===== Source records =====

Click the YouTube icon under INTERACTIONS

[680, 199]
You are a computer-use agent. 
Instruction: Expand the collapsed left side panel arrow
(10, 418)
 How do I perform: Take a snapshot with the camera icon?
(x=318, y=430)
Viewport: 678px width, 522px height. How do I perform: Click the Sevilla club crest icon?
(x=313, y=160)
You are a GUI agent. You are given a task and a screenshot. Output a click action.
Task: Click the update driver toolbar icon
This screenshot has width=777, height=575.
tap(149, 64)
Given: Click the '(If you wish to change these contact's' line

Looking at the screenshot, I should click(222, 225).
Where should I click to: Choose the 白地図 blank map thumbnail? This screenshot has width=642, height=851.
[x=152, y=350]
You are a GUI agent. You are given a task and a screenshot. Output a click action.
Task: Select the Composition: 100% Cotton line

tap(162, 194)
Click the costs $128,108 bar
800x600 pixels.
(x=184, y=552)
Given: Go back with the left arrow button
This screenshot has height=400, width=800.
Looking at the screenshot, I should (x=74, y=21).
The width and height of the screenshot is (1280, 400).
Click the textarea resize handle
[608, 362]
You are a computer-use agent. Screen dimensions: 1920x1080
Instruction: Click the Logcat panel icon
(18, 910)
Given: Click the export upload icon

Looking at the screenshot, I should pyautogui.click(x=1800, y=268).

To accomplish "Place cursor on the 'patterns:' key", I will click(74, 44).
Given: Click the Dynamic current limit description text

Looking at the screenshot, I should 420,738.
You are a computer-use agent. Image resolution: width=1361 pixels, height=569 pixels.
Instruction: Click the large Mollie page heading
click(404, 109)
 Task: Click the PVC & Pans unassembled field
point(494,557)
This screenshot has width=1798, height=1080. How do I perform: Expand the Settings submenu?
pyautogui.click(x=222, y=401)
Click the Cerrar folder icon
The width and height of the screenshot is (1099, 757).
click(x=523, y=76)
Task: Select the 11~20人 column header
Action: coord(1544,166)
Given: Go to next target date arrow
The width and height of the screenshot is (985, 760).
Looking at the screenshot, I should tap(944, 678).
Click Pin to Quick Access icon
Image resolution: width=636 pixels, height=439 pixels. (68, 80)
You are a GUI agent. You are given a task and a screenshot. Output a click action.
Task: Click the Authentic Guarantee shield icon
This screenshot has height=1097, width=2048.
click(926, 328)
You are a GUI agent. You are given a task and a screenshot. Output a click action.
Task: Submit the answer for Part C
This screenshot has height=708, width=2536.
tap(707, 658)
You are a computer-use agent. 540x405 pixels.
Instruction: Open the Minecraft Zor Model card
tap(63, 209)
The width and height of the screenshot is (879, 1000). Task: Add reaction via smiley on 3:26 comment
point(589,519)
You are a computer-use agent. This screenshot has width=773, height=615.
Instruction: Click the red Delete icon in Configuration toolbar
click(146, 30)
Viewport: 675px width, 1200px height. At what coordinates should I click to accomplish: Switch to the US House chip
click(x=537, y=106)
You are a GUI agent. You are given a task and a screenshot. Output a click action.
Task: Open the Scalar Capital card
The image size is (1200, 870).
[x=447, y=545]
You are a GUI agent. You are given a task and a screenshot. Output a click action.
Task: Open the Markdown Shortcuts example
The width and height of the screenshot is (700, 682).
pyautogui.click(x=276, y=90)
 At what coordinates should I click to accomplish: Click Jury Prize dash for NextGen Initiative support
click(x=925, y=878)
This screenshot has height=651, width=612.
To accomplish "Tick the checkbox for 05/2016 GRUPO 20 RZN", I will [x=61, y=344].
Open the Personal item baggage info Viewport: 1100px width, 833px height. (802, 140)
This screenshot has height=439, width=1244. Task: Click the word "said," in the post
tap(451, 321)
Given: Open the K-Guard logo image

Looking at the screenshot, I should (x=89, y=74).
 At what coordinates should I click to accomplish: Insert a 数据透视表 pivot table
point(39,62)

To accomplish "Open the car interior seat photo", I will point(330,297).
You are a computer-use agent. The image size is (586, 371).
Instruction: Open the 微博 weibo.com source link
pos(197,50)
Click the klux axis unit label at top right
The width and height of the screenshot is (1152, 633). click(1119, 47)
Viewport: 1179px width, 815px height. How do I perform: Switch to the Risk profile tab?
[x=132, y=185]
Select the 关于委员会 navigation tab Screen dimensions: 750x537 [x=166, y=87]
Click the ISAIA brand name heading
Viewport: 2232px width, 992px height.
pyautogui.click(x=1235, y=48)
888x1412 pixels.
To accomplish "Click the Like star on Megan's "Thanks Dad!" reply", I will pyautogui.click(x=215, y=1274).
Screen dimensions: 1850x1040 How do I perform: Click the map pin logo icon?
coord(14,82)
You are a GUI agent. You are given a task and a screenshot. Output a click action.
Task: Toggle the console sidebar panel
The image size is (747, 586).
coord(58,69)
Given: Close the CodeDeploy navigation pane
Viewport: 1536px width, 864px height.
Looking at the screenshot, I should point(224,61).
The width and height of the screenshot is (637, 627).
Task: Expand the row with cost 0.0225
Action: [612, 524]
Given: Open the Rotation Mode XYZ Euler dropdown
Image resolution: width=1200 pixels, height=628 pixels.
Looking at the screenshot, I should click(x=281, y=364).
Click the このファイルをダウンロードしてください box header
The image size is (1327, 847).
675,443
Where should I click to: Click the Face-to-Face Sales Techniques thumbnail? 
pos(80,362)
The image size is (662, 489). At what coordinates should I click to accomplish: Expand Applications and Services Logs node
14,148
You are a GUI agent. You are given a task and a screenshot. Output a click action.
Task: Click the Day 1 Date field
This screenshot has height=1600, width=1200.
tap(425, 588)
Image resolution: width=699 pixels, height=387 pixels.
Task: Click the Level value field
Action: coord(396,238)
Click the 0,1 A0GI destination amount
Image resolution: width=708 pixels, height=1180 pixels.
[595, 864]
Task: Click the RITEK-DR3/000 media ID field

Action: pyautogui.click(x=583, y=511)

=====

- Prompt -
For every line above that includes the word "will", return the line.

- Written solution -
To accomplish "Place cursor on the 'patterns:' key", I will click(74, 44).
To accomplish "Tick the checkbox for 05/2016 GRUPO 20 RZN", I will [x=61, y=344].
To accomplish "Open the car interior seat photo", I will point(330,297).
To accomplish "Click the Like star on Megan's "Thanks Dad!" reply", I will pyautogui.click(x=215, y=1274).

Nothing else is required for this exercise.